Richard Suchenwirth 2004-10-24 - Reading
I was challenged to play with recursive functions, especially with the theorem that "any partial recursive function (Kleene) on the non-negative integers is in C{F} where F contains only the successor function and the predicate equality". C{F} is the class of functions computable in terms of the given base functions F.
This goes in the direction of If we had no expr. What interested me is that two functions should be enough to derive all arithmetics, so I tried it in Tcl. succ is easily implemented as
proc succ x {incr x}
and equality of integers in canonical form can, without using expr, be had as
proc eq {m n} {string equal $m $n}
Most important is how to compose these functions.
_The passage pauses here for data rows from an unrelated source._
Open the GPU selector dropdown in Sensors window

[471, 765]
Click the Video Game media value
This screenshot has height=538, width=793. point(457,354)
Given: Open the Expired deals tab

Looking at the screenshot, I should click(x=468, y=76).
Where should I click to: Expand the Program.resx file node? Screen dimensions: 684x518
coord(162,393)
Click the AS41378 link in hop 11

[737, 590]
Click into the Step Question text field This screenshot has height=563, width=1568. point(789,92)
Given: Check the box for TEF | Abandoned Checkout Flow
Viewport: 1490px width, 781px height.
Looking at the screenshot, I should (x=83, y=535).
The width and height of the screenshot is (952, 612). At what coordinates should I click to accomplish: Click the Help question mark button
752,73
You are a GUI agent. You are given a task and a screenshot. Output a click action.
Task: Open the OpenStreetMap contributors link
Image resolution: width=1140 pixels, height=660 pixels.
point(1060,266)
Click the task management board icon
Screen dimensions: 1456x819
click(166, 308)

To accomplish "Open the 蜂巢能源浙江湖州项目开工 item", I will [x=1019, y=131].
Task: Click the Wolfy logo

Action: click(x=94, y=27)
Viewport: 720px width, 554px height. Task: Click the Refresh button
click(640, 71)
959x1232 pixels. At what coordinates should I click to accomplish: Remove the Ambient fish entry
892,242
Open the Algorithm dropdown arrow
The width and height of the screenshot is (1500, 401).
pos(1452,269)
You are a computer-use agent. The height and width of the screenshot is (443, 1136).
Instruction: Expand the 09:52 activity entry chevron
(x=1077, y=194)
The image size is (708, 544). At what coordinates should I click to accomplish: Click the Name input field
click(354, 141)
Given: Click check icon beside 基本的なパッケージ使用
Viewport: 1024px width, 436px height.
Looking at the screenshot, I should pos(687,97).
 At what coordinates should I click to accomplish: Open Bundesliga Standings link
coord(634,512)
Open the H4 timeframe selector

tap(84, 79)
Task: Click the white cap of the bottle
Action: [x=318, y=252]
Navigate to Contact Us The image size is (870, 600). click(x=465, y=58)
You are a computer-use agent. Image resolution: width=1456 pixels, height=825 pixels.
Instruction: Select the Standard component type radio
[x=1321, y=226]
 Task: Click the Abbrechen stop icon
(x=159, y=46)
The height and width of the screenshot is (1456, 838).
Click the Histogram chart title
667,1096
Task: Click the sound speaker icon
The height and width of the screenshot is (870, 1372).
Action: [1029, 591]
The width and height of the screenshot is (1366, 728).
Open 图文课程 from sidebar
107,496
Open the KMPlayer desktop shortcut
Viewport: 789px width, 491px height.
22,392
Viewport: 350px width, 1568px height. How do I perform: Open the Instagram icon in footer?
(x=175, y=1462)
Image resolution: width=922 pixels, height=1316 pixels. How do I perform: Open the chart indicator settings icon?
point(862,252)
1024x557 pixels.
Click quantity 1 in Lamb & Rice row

McCarthy advocates "conditional expressions", alternating sequences of {condition} {result} like
A B C D ...
which can in Tcl (and many other languages) be implemented as
if $A then $B elseif $C then $D ...
or more compactly with expr's ?: ternary operator:
$A? $B: $C? $D: ...
I decided to use expr in these experiments only for the ?: operator - the others shall be recreated from the two "axioms". Here's the func wrapper that hides the use of expr:}
proc func {name argl body} {proc $name $argl [list expr $body]}
and, as we'll need some testing interweaved with func definitions, here's a tiny multi-case tester:}
proc test args { foreach {case expected} $args { catch {uplevel 1 $case} res if {$res != $expected} {error "$case->$res, expected $expected"} } }
So, let's go. Following McCarthy's notation, I use shorter symbolic names for the two basic functions:}
proc ' x {incr x} test {' 0} 1 {' 42} 43 proc = {m n} {string equal $m $n} test {= 0 0} 1 {= 0 42} 0 {= 42 42} 1
The partial converse of the successor function is the predecessor ("the non-negative integer before"), where the auxiliary function pred2 uses recursion - it calls itself (as most of the following will). The next definitions are a mechanical transcription to Tcl of McCarthy's:}
func pred n {[pred2 $n 0]} func pred2 {n m} {[= [' $m] $n]? $m: [pred2 $n [' $m]]} test {pred 42} 41 {pred 1} 0
#-- This allows us to define the sum:
func + {m n} {[= $n 0]? $m: [+ [' $m] [pred $n]]} test {+ 3 4} 7
#-- the product
func * {m n} {[= $n 0]? 0: [+ $m [* $m [pred $n]]]} test {* 3 4} 12
#-- the difference (defined only for m >= n)
func - {m n} {[= $n 0]? $m: [- [pred $m] [pred $n]]} test {- 12 7} 5 {- 1 1} 0 {- 0 0} 0
#-- the inequality predicate <=
func <= {m n} {[= $m 0]? 1: [= $n 0]? 0: [<= [pred $m] [pred $n]]} test {<= 1 2} 1 {<= 2 2} 1 {<= 3 2} 0
#-- leading to the strict inequality <
func < {m n} {[= $m $n]? 0: [<= $m $n]} test {< 1 2} 1 {< 2 2} 0 {< 3 2} 0
#-- Integer division goes like this:
func / {m n} {[< $m $n]? 0: [' [/ [- $m $n] $n]]} test {/ 1 2} 0 {/ 2 2} 1 {/ 3 2} 1 {/ 42 2} 21
#-- Integer division remainder (% in expr)
func rem {m n} {[< $m $n]? $m: [rem [- $m $n] $n]} test {rem 1 2} 1 {rem 2 2} 0 {rem 3 2} 1
#-- Divisibility of a number n by a number m
func | {m n} {[= $n 0]? 1: [< $n $m]? 0: [| $m [- $n $m]]} test {| 2 42} 1 {| 2 43} 0 {| 2 3} 0
Primeness of a number uses another auxiliary function. Here I found a bug in McCarthy's paper - the order of m and n was reversed in prime2:}
func prime n {[= $n 0]? 0: [= $n 1]? 0: [prime2 $n 2]} func prime2 {m n} {[= $m $n]? 1: [| $n $m]? 0: [prime2 $m [' $n]]} test {prime 2} 1 {prime 3} 1 {prime 4} 0 {prime 5} 1 {prime 6} 0 {prime 7} 1
#-- Greatest common denominator, according to Euclid's algorithm:
func gcd {m n} {[<= $n $m]? [gcd $n $m]: [= [rem $n $m] 0]? $m: [gcd [rem $n $m] $m]} test {gcd 12 24} 12 {gcd 12 18} 6 {gcd 17 19} 1
McCarthy's argument culminated in defining Euler's phi function (phi(n) being the number of numbers less than n and relatively prime to n), but as I didn't have a reference implementation, I stopped as this point. In any case, his argument that functions composed only of succ and eq can do a helluva lot, has been confirmed in Tcl :-)